Call me a cynic (for the umpteenth time), but the fact that less that less than a quarter of employers plan to boost full-time hiring this year — a measly four percentage-point increase from last year — doesn’t sound especially “healthy” to me.

No matter how you slice it, the so-called recovery still seems to be largely a figment of the bulls’ imagination.

As for specific expectations about stock market performance during 2011, Jessie of Jesse’s Café Américain provided us with the outlook of someone on the trading floor of an exchange:

I had the opportunity to speak with a pit trader the other day, and he described the mood amongst traders as cautious.  They see the stock market rising and cannot get in front of it, as the buying is too well backed.  But the volumes are so thin and the action so phony that they cannot get comfortable on the long side either, so are buying insurance against a correction even while riding the rally higher.

This is a market setup for a flash crash.

Last May’s “flash crash” and the suspicious “late day rallies” on thin volume aren’t the only events causing individual investors to feel as though they’re being scammed.  A recent essay by Charles Hugh Smith noted the consequences of driving “the little guy” out of the market:

Small investors (so-called retail investors) have been exiting the U.S. stock market for 34 straight weeks, pulling almost $100 billion out of the market.

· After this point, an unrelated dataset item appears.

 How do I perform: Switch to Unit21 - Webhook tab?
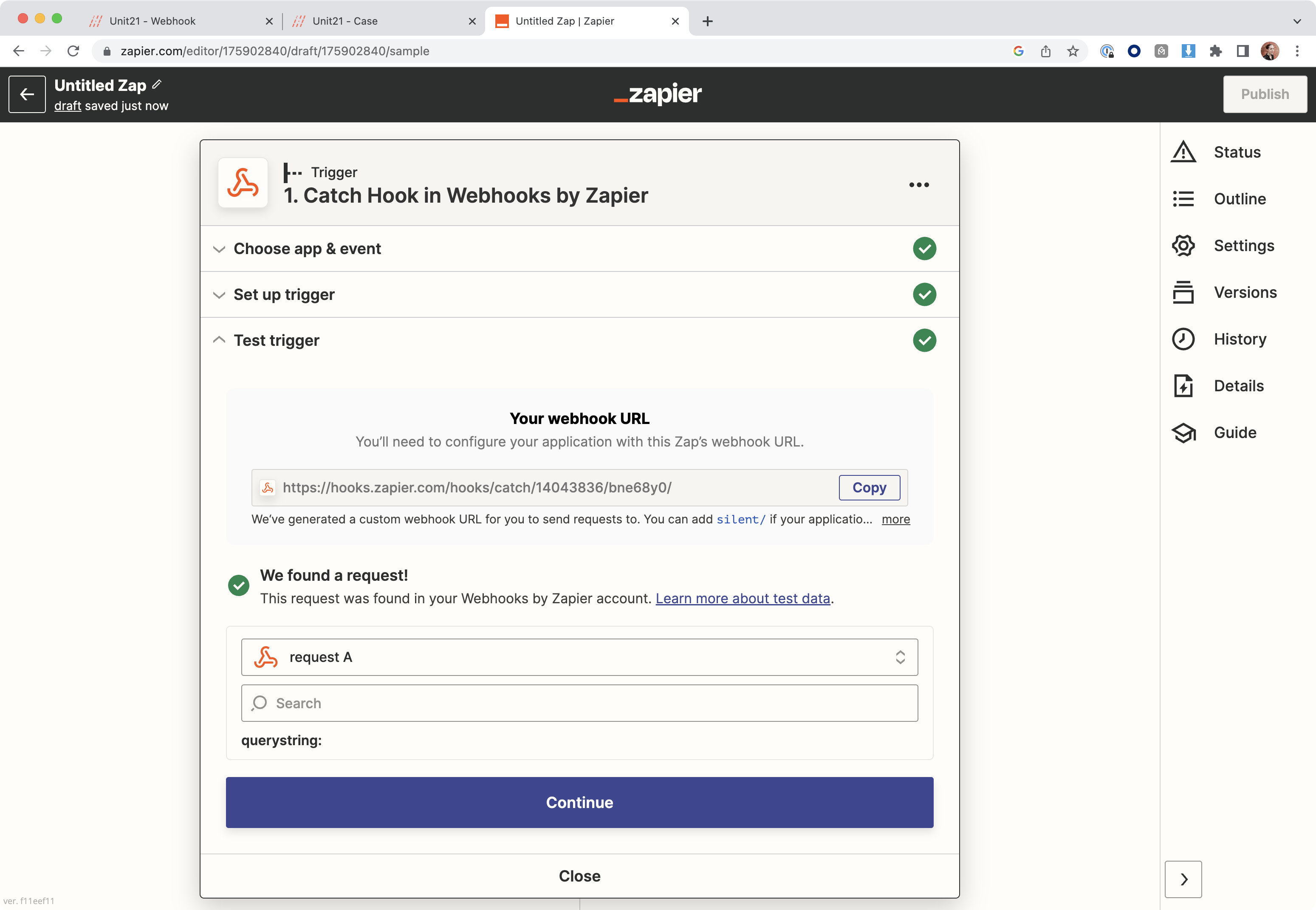pos(152,21)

They are voting with their feet based on their situational awareness that the game is rigged, and that the rigging alone greatly increases the risks of another meltdown.

John Hussman of the Hussman Funds recently provided a technical analysis demonstrating that – at least for now – the risk/reward ratio is just not that favorable:

As of last week, the stock market remained characterized by an overvalued, overbought, overbullish, rising-yields condition that has historically produced poor average market returns, and consistently so across historical time frames.  However, this condition is also associated with what I’ve called “unpleasant skew” – the most probable market movement is actually a small advance to marginal new highs, but the right tail is truncated and the left tail is fat, meaning that there is a lower than normal likelihood of large gains, and a much larger than normal potential for sharp and abrupt market losses.

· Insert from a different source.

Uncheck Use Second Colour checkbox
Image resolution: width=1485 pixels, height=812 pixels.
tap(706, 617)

The notoriously bearish Doug Kass is actually restrained with his pessimism for 2011, expecting the market to go “sideways” or “flat” (meaning no significant rise or fall).  Nevertheless, Kass saw fit to express his displeasure over the degree of cheerleading that can be seen in the mass media:

The recent market advance has spurred an accumulation of optimism.  S&P price targets are being lifted by many whose memories are short and who had blinders on as the equity market and economy entered the last downturn.  Bullish sentiment, coincident with rising share prices, is approaching an extreme, and the chorus of bullish talking heads grows ever louder on CNBC and elsewhere.

Speculation has entered the market.  The Iomegans of the late 1990s tech bubble have been replaced by the Shen Zhous, who worship at the altar of rare earths.

Not only are trends in the market being too easily extrapolated, the same might be true for the health of the domestic economy.

On New Year’s Eve, Kelly Evans of The Wall Street Journal wrote a great little article, summing-up the year-end data, which has fueled the market bullishness.  Beyond that, Ms. Evans provided a caveat that would never cross the minds of most commentators:

Still, Wall Street’s exuberance should send shudders down any contrarian’s spine.  To the extent the stock market anticipates growth, the economy will have to fire on all cylinders next year and then some.  At least one cylinder, the housing market, still is sputtering.  Upward pressure on food and gas prices also threatens to keep a lid on consumer confidence and rob from spending power even as the labor market continues its gradual and choppy recovery.

The coming year could turn out to be the reverse of 2010:  decent economic growth, but a disappointing showing by the stock market.  That’s the last thing most people expect right now, precisely why investors should be worried about it happening.

The new year may be off to a great start  . . .  but the stock market bears have not yet left the building.  Ignore their warnings at your own peril.